该代码完整实现了从数据加载、模型定义到训练测试的全流程,适用于基于字符级别的短文本分类任务(如名字国籍分类)。通过调整超参数和模型结构,可适配其他类似场景。
4. 完整代码
完整代码:
python
import os
os.environ['KMP_DUPLICATE_LIB_OK'] = 'TRUE' # 允许重复加载OpenMP库
import torch
import time
import matplotlib.pyplot as plt
import math
from torch.utils.data import DataLoader, Dataset
from torch.nn.utils.rnn import pack_padded_sequence
# 设备检测
device = torch.device("cuda" if torch.cuda.is_available() else "cpu")
print(f"Using device: {device}")
class RNNClassifier(torch.nn.Module):
def __init__(self, input_size, hidden_size, output_size, n_layers=1, bidirectional=True):
super(RNNClassifier, self).__init__()
self.hidden_size = hidden_size
self.n_layers = n_layers
self.n_directions = 2 if bidirectional else 1
self.embedding = torch.nn.Embedding(input_size, hidden_size)
self.gru = torch.nn.GRU(hidden_size, hidden_size, n_layers,
bidirectional=bidirectional)
self.fc = torch.nn.Linear(hidden_size * self.n_directions, output_size)
def _init_hidden(self, batch_size):
return torch.zeros(self.n_layers * self.n_directions,
batch_size,
self.hidden_size).to(device)
def forward(self, input, seq_lengths):
# 确保lengths在CPU上
seq_lengths = seq_lengths.cpu() # 关键修复
input = input.t()
batch_size = input.size(1)
hidden = self._init_hidden(batch_size)
embedding = self.embedding(input)
# 打包序列(lengths必须在CPU)
packed = pack_padded_sequence(embedding, seq_lengths)
output, hidden = self.gru(packed, hidden)
# 处理双向输出
if self.n_directions == 2:
hidden = torch.cat([hidden[-1], hidden[-2]], dim=1)
else:
hidden = hidden[-1]
return self.fc(hidden)
class NameDataset(Dataset):
def __init__(self, is_train_set=True):
filename = './data/names_train.csv' if is_train_set else './data/names_test.csv'
with open(filename, 'r') as f:
lines = f.read().splitlines()
self.names = [line.split(',')[0] for line in lines]
self.countries = [line.split(',')[1] for line in lines]
self.country_list = sorted(set(self.countries))
self.country_dict = {c: i for i, c in enumerate(self.country_list)}
self.n_countries = len(self.country_list)

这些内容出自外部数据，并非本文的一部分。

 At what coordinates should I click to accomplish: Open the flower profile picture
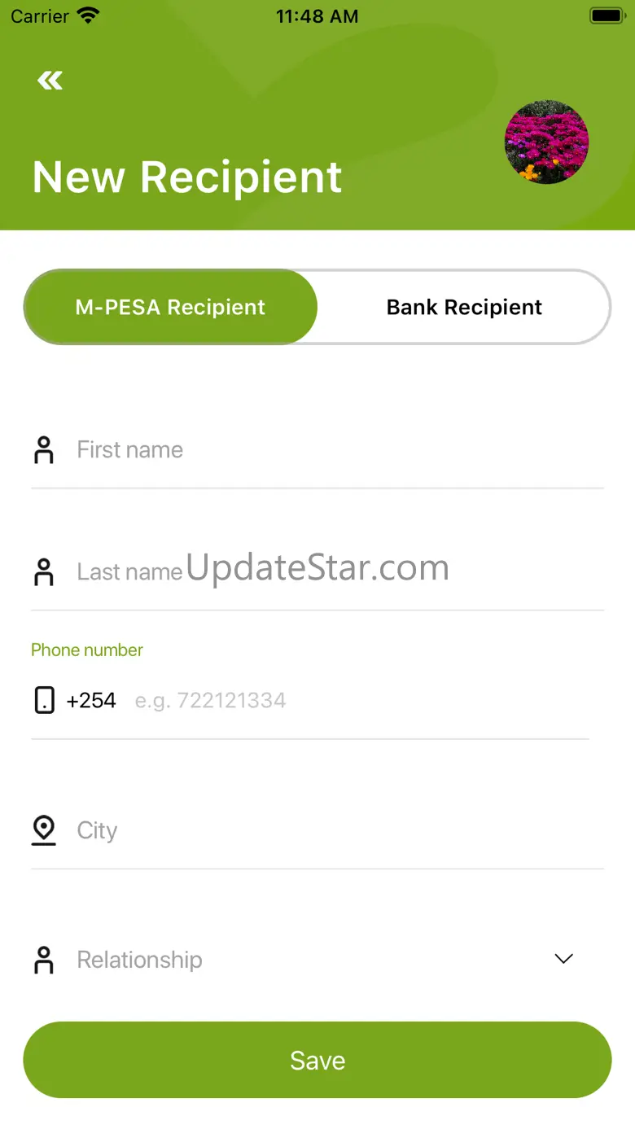[546, 142]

def __getitem__(self, index):
return self.names[index], self.country_dict[self.countries[index]]
def __len__(self):
return len(self.names)
def getCountriesNum(self):
return self.n_countries
def idx2country(self, index):
return self.country_list[index]
def name2list(name):
return [ord(c) for c in name], len(name)
def make_tensors(names, countries):
# 生成序列和长度
sequences_and_lengths = [name2list(name) for name in names]

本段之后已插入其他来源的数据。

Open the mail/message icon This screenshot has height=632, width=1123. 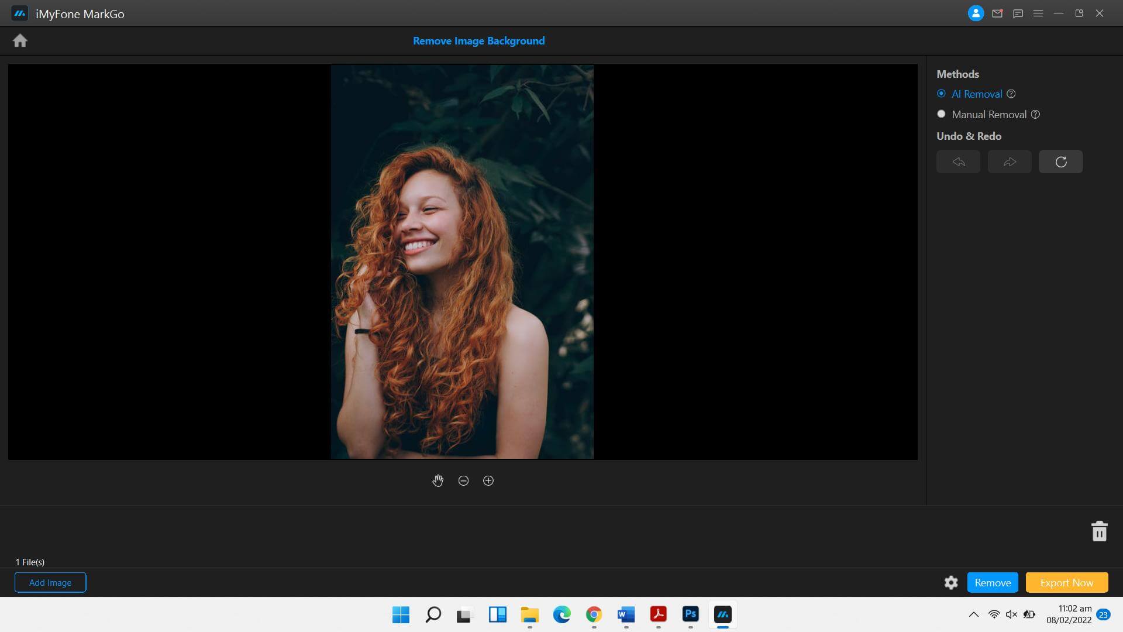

sequences = [s[0] for s in sequences_and_lengths]
lengths = torch.LongTensor([s[1] for s in sequences_and_lengths])
countries = torch.LongTensor(countries)
# 创建填充张量
seq_tensor = torch.zeros(len(sequences), lengths.max()).long()

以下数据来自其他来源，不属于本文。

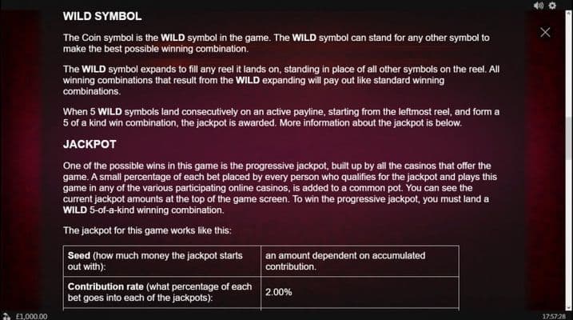Open the settings gear icon
Screen dimensions: 573x320
[x=551, y=6]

for idx, (seq, length) in enumerate(zip(sequences, lengths)):
seq_tensor[idx, :length] = torch.LongTensor(seq)
# 按长度排序(保持lengths在CPU)
lengths, perm_idx = lengths.sort(dim=0, descending=True)
seq_tensor = seq_tensor[perm_idx].to(device) # 数据到GPU
countries = countries[perm_idx].to(device) # 数据到GPU
return seq_tensor, lengths, countries # lengths保留在CPU
def time_since(since):
s = time.time() - since
m = math.floor(s / 60)
s -= m * 60
return f'{m}m {s:.0f}s'
def train():
total_loss = 0
for i, (names, countries) in enumerate(train_loader, 1):
inputs, lengths, labels = make_tensors(names, countries)
outputs = model(inputs, lengths)
loss = criterion(outputs, labels)
optimizer.zero_grad()
loss.backward()
optimizer.step()
total_loss += loss.item()
if i % 10 == 0:
print(f'[{time_since(start)}] Epoch {epoch} '
f'[{i * len(inputs)}/{len(train_set)}] '
f'loss={total_loss / (i * len(inputs)):.4f}')
return total_loss / len(train_set)
def test():
correct = 0
with torch.no_grad():
for names, countries in test_loader:
inputs, lengths, labels = make_tensors(names, countries)
outputs = model(inputs, lengths)
pred = outputs.argmax(dim=1)
correct += (pred == labels).sum().item()
acc = correct / len(test_set)
print(f'Test Accuracy: {correct}/{len(test_set)} ({acc:.2%})\n')
return acc
if __name__ == '__main__':
# 超参数
HIDDEN_SIZE = 128
BATCH_SIZE = 256
N_LAYERS = 2
N_EPOCHS = 50
N_CHARS = 128 # ASCII字符数
# 数据加载
train_set = NameDataset(is_train_set=True)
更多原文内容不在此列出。